YQUEM 2001 AU GRAND PALAIS jeudi, 17 novembre 2005

Bon, je n’ai pas eu mon Beaujolais Nouveau, alors je vais au cercle dont je suis familier. Au bar, mon barman préféré me dit : « mais monsieur, ici on n’a que du vin ». Déçu de l’avoir à nouveau raté, je me rends au Grand Palais à une visite privée de l’exposition de peintres de Vienne, Klimt, Kokoschka, Schiele et Moser. C’est LVMH qui est le mécène de l’exposition et je retrouve une foule ciblée, d’amis de Cheval Blanc et Yquem. La combinaison d’une chaude sensualité et d’une froide sophistication des tableaux de Klimt, dont cette Judith II qui glace les sangs quand la femme à la voilette appelle les sens, les délires proches de la folie de Egon Schiele dont un autoportrait quasi insoutenable, tout cela provoque de belles émotions commentées par une guide passionnante et sensible. Au buffet, décidément, je n’aurai pas mon beaujolais nouveau ! On goûte Cheval Blanc 1995 qui est d’une belle maturité. Chaud, rond, au bois intelligent, il m’étonne d’être déjà si chaleureux. Je discute avec des visiteurs que je ne connais pas et je saisis un verre d’Yquem 2001. Je fais « ah ! », et mes voisins se demandent si je viens d’avoir une attaque. Cet Yquem qui agite tous les acheteurs du monde est d’une beauté redoutable. Le nez est encore peu affirmé, même s’il est élégant, mais c’est en bouche que tout se passe. Un milieu de bouche rempli de fruits confits, de pâtes de fruit et d’agrumes, envoûte le palais. Je ne peux m’empêcher d’aller le dire à Sandrine Garbay, cette jolie vigneronne qui « fait » Yquem. Pierre Lurton m’avait raconté que ce bébé était si précoce qu’il avait décidé que son stage en fût de vieillissement serait raccourci. Ce fut une bonne décision si j’en juge par l’extrême personnalité de cette future légende. Retenez Yquem 2001, car il vaudra mieux l’oublier et le boire vers 2040, en résistant à sa séduction avant cette date, car il serait, dès maintenant, déjà éblouissant.

• EXTRAIT DE DONNÉES:
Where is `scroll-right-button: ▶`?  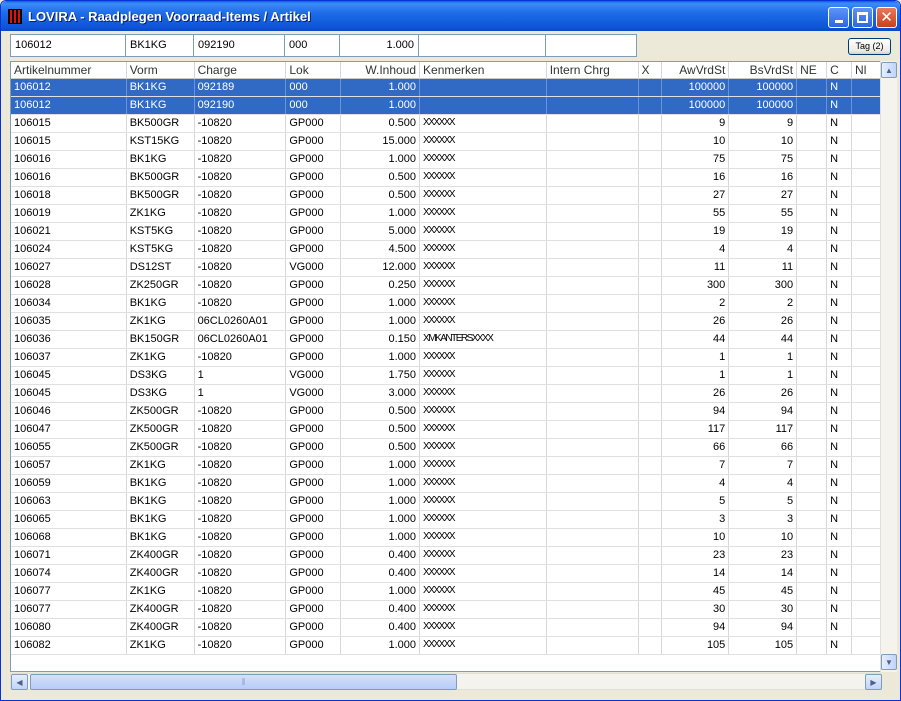 scroll-right-button: ▶ is located at coordinates (874, 682).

• CONSIGNE: D'après le texte sur l'Yquem 2001, vers quelle année vaut-il mieux boire ce vin ?

• RÉPONSE: Vers 2040.